Effect of antiviral therapy in reducing perinatal transmission of hepatitis B virus and maternal outcomes after discontinuing them.
- Author:
Kwang Il SEO
1
;
Si Hyun BAE
;
Pil Soo SUNG
;
Chung Hwa PARK
;
Hae Lim LEE
;
Hee Yeon KIM
;
Hye Ji KIM
;
Bo Hyun JANG
;
Jeong Won JANG
;
Seung Kew YOON
;
Jong Young CHOI
;
In Yang PARK
;
Juyoung LEE
;
Hyun Seung LEE
;
Sa Jin KIM
;
Jung Hyun KWON
;
U Im CHANG
;
Chang Wook KIM
;
Se Hyun JO
;
Young LEE
;
Fisseha TEKLE
;
Jong Hyun KIM
Author Information
- Publication Type:Original Article
- Keywords: Mother-to-child transmission; Hepatitis B virus; Pregnancy; Antiviral agents; Postpartum
- MeSH: Antiviral Agents; DNA; Female; Follow-Up Studies; Hepatitis B virus*; Hepatitis B*; Hepatitis*; Humans; Infant; Mothers; Parturition; Postpartum Period; Pregnancy; Pregnant Women; Retrospective Studies; Tenofovir
- From:Clinical and Molecular Hepatology 2018;24(4):374-383
- CountryRepublic of Korea
- Language:English
- Abstract: BACKGROUND/AIMS: There have been numerous efforts to reduce mother-to-child transmission (MTCT) of hepatitis B virus (HBV) with antiviral agents during pregnancy. However, there are limited data regarding the outcomes of pregnant women after delivery. This study was performed to evaluate the efficacy of antiviral agents in preventing MTCT of HBV and maternal long-term outcomes.
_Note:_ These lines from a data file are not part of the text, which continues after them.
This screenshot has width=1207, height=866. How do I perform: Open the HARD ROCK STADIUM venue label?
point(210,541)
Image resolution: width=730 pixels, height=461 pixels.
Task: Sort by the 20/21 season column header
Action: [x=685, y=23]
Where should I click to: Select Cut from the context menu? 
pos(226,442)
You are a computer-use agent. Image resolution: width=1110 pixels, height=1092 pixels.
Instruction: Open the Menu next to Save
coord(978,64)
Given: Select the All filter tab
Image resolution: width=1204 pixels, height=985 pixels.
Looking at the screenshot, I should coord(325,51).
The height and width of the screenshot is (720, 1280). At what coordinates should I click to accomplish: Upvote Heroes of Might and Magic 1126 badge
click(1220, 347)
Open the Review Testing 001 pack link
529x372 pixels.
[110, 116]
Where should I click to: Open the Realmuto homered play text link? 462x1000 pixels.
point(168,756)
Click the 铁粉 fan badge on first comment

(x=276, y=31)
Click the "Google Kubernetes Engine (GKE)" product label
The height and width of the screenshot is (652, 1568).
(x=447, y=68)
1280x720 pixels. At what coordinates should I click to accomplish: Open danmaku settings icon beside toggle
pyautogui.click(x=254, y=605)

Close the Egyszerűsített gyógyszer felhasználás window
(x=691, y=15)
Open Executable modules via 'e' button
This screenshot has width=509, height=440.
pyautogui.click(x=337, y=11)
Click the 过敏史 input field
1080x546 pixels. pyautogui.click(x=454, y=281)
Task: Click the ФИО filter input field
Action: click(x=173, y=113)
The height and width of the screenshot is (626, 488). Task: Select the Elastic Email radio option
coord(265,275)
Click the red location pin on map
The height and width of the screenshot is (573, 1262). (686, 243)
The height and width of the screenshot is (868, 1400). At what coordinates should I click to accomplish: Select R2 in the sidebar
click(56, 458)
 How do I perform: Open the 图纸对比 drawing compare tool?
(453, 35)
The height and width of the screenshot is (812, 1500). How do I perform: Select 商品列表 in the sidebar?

METHODS: The HBV-infected pregnant women treated with antiviral agents to prevent MTCT were retrospectively reviewed. Forty-one pregnant women who received telbivudine or tenofovir during late pregnancy (28-34 week) were analyzed. Hepatitis B virus surface antibody (HBsAb) positivity was tested in 43 infants after 7 months of birth. Eleven mothers were followed >1 year after delivery. RESULTS: The mean HBV DNA titer before antiviral therapy was 8.67 (6.60–9.49) log copies/mL, and the median age at delivery was 32 years (range, 22–40). Eleven patients were treated with tenofovir and 30 with telbivudine. The median duration was 57 days (range, 23–100), and the median HBV DNA titer at birth was 5.06 log copies/mL (range, 2.06–6.50). Antiviral treatments were associated with significant HBV DNA reduction (P < 0.001). Among 43 infants (two cases of twins), HBsAb was not detected in two, subsequently confirmed to have HBV infection. Biochemical flare was observed in two of 11 mothers followed >12 months, and an antiviral agent was administered. CONCLUSIONS: Antiviral treatment during late pregnancy effectively reduced MTCT. Long-term follow-up should be required in such cases. In addition, given that maternal biochemical flare occurred in 18% of mothers, re-administration of antiviral agents might be required.